:: EXTRACTED INFORMATION ::
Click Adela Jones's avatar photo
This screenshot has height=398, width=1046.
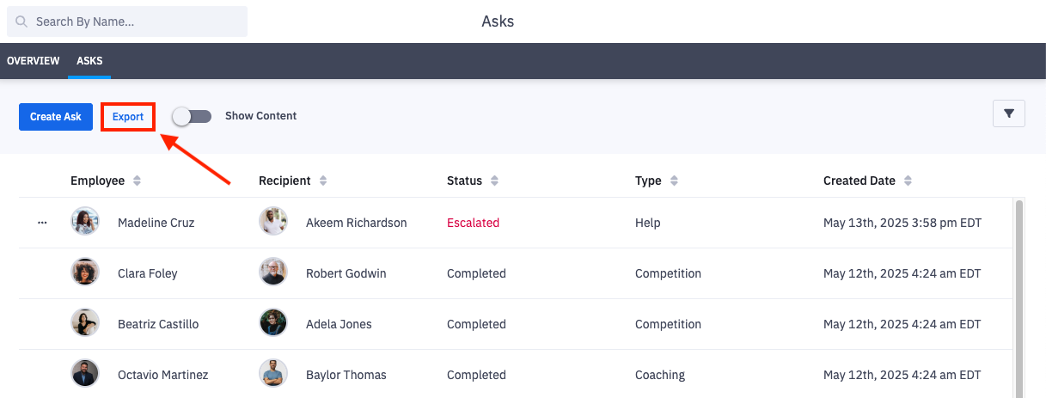click(273, 323)
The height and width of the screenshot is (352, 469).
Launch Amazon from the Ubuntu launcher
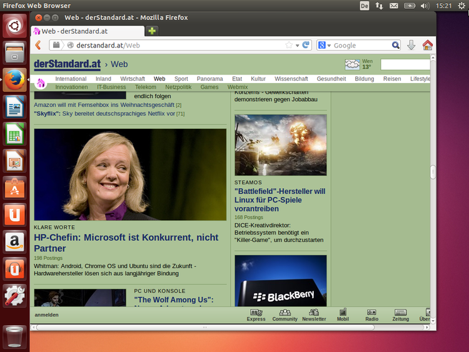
:::
▶ TASK DESCRIPTION
From the line containing "This screenshot has height=398, width=1046." down to the last line of the entries above, retype each line exactly as it stands, but skip the pictures.

▶ ANSWER FOR THIS EXERCISE
This screenshot has height=398, width=1046.
click(273, 323)
The height and width of the screenshot is (352, 469).
Launch Amazon from the Ubuntu launcher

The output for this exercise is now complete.